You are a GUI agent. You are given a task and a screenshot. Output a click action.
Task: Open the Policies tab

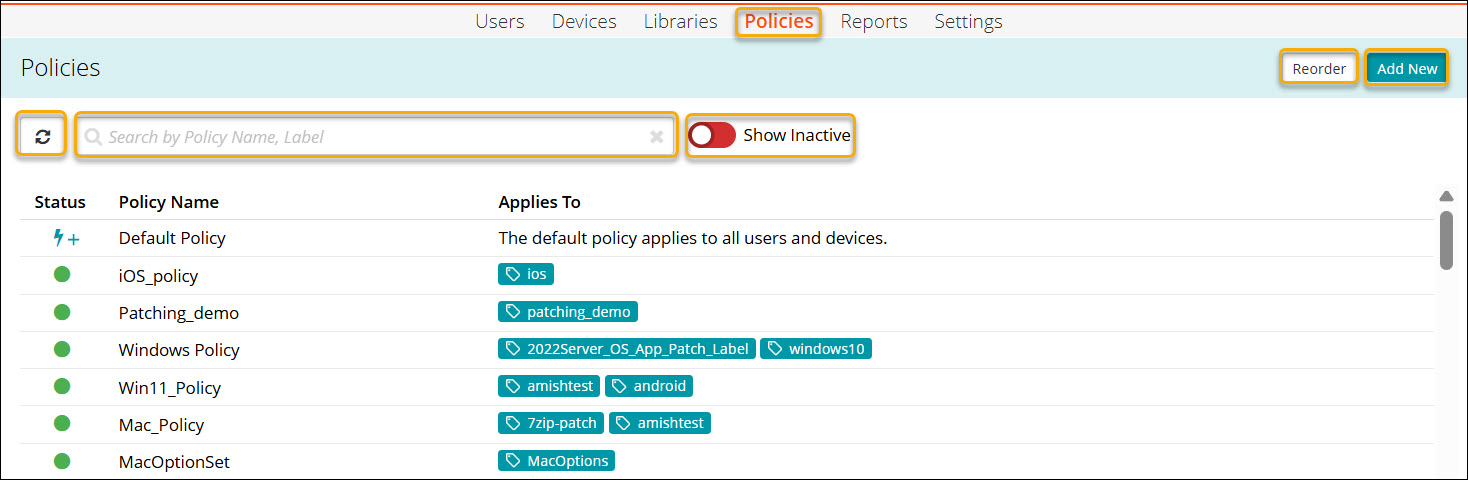(778, 22)
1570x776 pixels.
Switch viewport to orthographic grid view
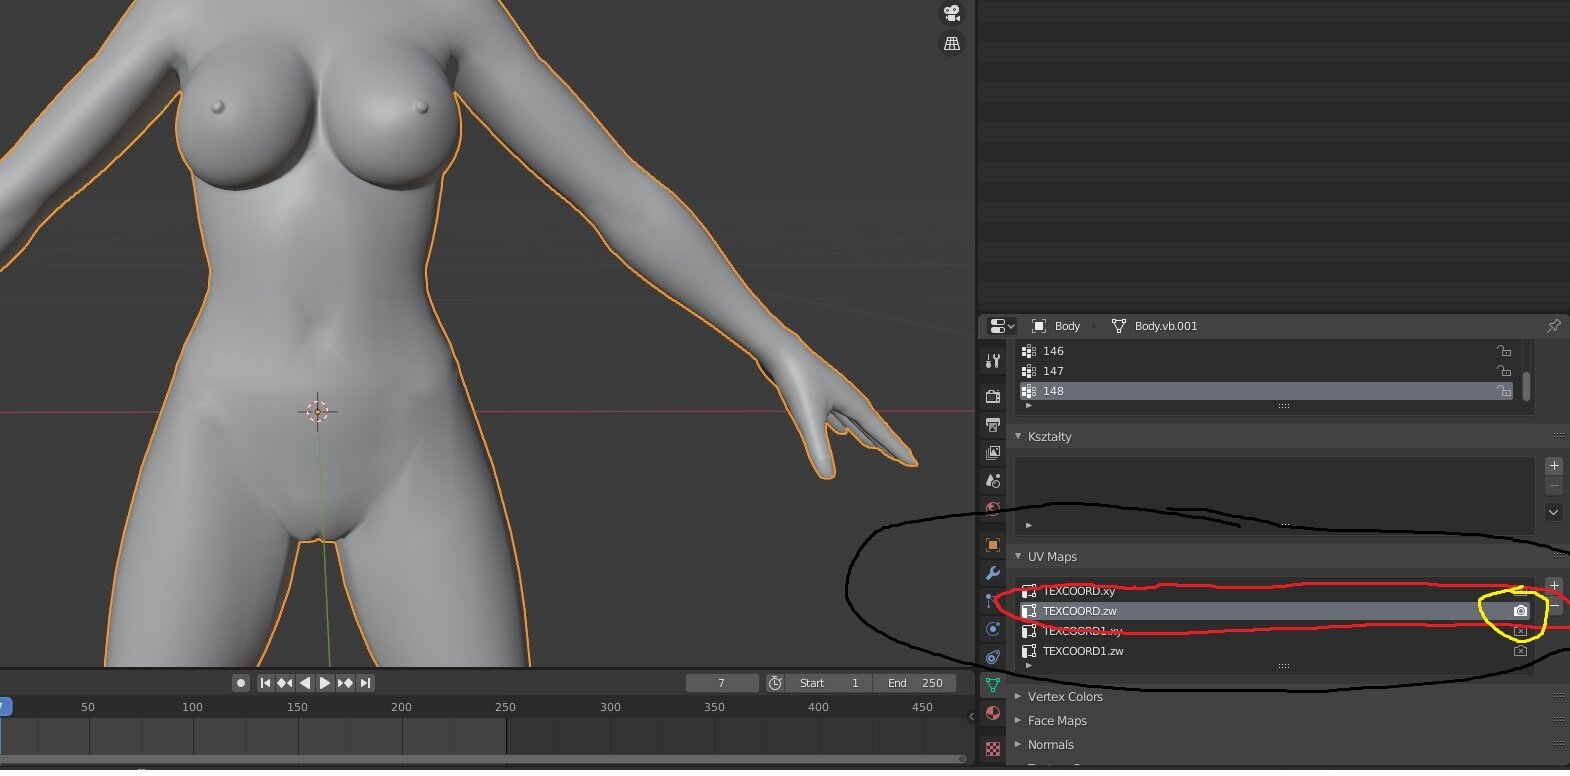tap(952, 44)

+ + + + + + +

● Aim of the exercise
Write out the listing above exactly, images omitted.

● Exercise result
You are a GUI agent. You are given a task and a screenshot. Output a click action.
Task: Open the Policies tab

(778, 22)
1570x776 pixels.
Switch viewport to orthographic grid view
tap(952, 44)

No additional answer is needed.